** Opening Extracted records block **

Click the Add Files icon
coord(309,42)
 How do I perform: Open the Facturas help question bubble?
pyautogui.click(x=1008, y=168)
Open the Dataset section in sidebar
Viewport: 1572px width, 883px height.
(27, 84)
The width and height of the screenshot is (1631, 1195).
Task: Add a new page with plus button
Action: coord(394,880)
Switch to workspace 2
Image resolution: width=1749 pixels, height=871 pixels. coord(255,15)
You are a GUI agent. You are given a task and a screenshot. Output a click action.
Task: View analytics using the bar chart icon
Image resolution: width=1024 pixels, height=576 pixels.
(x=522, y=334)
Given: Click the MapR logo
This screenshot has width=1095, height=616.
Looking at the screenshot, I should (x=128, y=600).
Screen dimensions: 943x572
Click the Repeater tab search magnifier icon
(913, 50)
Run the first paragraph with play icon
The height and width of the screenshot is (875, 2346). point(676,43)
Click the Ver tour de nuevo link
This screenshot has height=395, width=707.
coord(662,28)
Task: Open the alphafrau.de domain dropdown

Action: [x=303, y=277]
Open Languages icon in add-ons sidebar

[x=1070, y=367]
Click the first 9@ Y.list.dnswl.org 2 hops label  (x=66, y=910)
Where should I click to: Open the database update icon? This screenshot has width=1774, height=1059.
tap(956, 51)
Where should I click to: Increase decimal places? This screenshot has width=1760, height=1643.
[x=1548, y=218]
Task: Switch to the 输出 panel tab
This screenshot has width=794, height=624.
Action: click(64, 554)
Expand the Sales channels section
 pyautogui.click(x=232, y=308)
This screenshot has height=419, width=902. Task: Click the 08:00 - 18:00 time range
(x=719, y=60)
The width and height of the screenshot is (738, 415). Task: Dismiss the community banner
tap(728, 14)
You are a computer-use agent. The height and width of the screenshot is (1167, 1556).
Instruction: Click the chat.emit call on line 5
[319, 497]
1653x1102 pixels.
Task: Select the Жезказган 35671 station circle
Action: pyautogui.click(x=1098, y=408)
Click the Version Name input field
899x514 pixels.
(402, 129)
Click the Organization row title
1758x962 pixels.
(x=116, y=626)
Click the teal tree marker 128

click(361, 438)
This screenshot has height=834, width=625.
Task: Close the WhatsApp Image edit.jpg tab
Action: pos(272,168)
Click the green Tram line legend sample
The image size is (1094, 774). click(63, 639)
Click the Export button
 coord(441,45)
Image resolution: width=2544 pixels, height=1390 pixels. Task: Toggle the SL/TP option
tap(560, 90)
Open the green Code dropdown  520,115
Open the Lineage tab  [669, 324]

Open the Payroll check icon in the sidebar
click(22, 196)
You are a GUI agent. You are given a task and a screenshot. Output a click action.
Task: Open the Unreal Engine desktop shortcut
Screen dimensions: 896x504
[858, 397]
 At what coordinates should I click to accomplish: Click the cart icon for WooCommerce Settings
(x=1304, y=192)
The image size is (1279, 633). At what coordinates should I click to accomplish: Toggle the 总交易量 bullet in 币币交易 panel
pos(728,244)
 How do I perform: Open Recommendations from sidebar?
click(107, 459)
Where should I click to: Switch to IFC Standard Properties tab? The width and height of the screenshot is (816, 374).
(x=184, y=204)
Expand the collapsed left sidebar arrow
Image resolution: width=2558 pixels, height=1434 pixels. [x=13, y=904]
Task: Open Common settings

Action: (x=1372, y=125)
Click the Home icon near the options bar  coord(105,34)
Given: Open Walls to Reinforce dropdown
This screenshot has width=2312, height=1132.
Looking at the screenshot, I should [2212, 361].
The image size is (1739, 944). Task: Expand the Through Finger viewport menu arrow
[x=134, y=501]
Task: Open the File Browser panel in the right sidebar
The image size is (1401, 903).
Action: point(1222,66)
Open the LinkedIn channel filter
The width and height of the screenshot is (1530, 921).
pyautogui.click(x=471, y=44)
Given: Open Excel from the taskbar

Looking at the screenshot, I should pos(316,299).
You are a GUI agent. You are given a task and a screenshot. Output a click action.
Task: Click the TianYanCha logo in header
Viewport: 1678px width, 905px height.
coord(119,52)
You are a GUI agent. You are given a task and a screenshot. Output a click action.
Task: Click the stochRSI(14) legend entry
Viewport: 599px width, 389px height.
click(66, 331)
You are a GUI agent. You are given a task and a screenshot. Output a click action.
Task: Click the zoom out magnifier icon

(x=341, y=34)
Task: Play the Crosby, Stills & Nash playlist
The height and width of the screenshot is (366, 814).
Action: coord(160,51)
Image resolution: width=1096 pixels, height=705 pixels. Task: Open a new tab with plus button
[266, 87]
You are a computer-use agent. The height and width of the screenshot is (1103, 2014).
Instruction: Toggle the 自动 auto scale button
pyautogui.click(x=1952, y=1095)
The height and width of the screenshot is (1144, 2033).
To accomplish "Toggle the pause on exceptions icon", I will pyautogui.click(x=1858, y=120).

** Closing Extracted records block **

▶ [Exercise prompt]:
Start with the first line. Please copy exactly each line of the listing through the one with "Task: View analytics using the bar chart icon", including it.

▶ [Output of the task]:
Click the Add Files icon
coord(309,42)
 How do I perform: Open the Facturas help question bubble?
pyautogui.click(x=1008, y=168)
Open the Dataset section in sidebar
Viewport: 1572px width, 883px height.
(27, 84)
The width and height of the screenshot is (1631, 1195).
Task: Add a new page with plus button
Action: coord(394,880)
Switch to workspace 2
Image resolution: width=1749 pixels, height=871 pixels. coord(255,15)
You are a GUI agent. You are given a task and a screenshot. Output a click action.
Task: View analytics using the bar chart icon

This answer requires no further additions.